PDA

View Full Version : myspace question



Beyerstein00
04-28-2007, 04:11 PM
is there a web crawler thing (other than google) that caches myspace profiles

Troll
04-28-2007, 05:14 PM
Myspace uses robot.txt to tell automated bots not to crawl its site.

http://www.myspace.com/robots.txt

However, search engines still caches some myspace pages.. And as google probably has the biggest cache of myspace pages then i only s***est using google.. (or a simular search engine; such as msn)

Archive.org could work (i haven't checked), but as myspace uses a robot.txt it's highly unlikely to work...

Sorry i couldn't help much..

Ezekiel
04-28-2007, 05:31 PM
The file Troll mentioned (robots.txt) is a way of preventing bots crawling your website. You can disallow all crawlers, or some with a specific user agent.
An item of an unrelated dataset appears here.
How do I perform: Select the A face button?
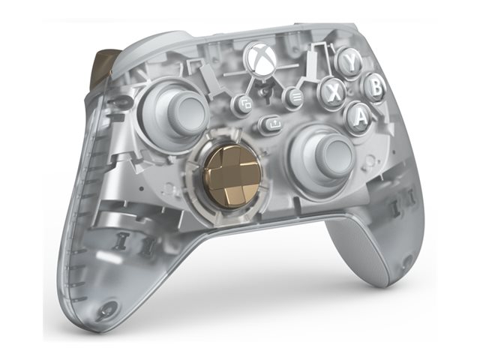point(359,116)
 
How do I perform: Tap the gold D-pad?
point(233,178)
On Myspace's robots.txt, they block ia_archiver. I just Googled, and it's the user agent string of www.archive.org. I was going to s***est that as a place to check, but they're blocked from caching Myspace pages.

Other than that, try Coral:

http://www.coralcdn.org/

... or, just search Google for "search engine" and try the cached versions on all the search engines you can find. Yahoo, Live Search, et al.